Chapter 39

‘Your mum was good to me last night,’ I tell Daniel the next morning. He is eating a bowl of cereal before work. There is a spot of milk on the corner of his lip and it reminds me of the scene I have lived, and watched, where we sat in the Lake District on my birthday, and he had a fleck of ice cream on his mouth. I lean forward and kiss him. It is unexpected for him, strange for both of us. Daniel wipes his mouth, brushing away the milk and my kiss. He stands up and stalks over to the sink and the dish crashes into it.

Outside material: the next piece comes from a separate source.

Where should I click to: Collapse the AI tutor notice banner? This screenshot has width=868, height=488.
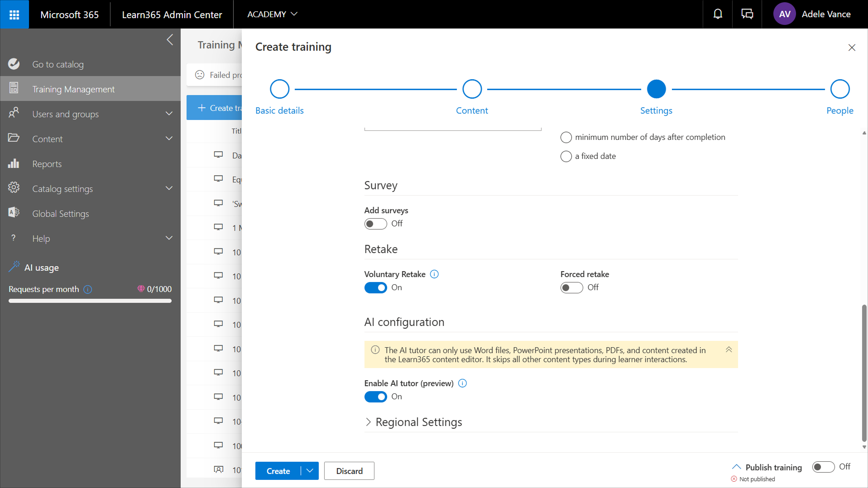click(x=729, y=350)
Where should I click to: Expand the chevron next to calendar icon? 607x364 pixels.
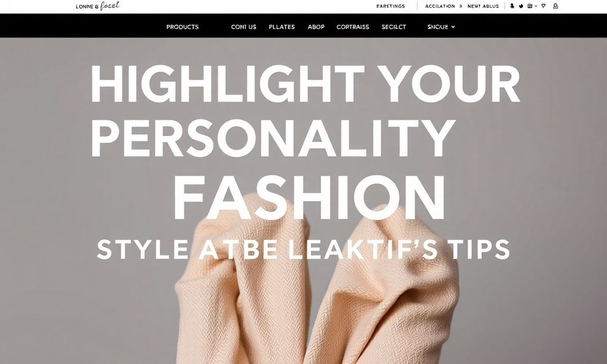pos(536,6)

‘What happened to trying? To taking a second at a time?’ He still has his back to me, facing the back garden. The bare branches of the tree tap against the glass of the window, punctuating the pause before I speak.

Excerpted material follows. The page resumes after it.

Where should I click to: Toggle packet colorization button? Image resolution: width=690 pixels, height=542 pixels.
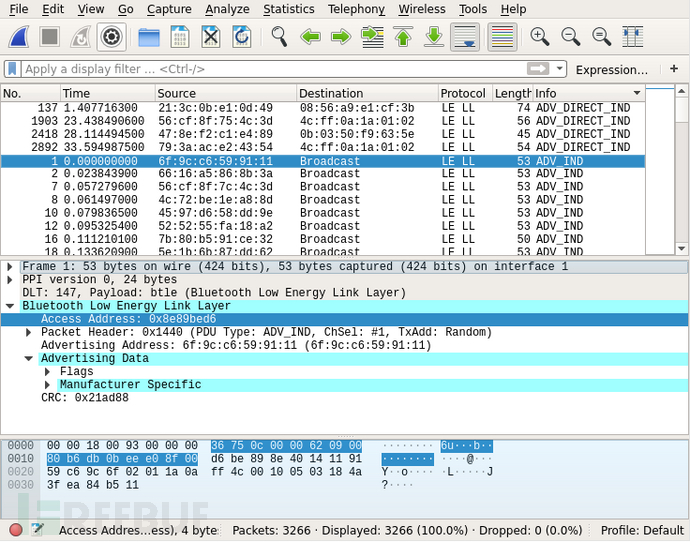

‘It was all just too much, with that woman in the coffee shop and the baby … I wanted to escape. Surely you can understand that?’ I started with so much hope, but already I can feel the day unspooling as they all do, tangling beneath my feet and threatening to trip me up.

‘No. Not really. Because I can’t escape like you can, Erica. I have to live this. Every second.’

‘I know. But you even said yourself that you wanted to take a break from the grief.’

‘No. I said I wanted us to take a break from it. Together.’

‘I saw that other woman, with her baby, and I …’ My words fade. Was a random woman in a coffee shop being prettier, cleaner, and calmer, really a reason for me to desert him? It was so clear at the time, but now it seems so trivial, too childish to even say.

We hear the clearing of a throat and both turn. My face burns as I see Diane.

‘We’ve had a think, and we’re going to leave you to it,’ she says. ‘Being here with you both when you have so much to work through … well, we just think you need a bit of time on your own. Some space.’

Daniel puts his jacket on and winds a blue scarf around his neck. ‘Thanks for coming, Mum.’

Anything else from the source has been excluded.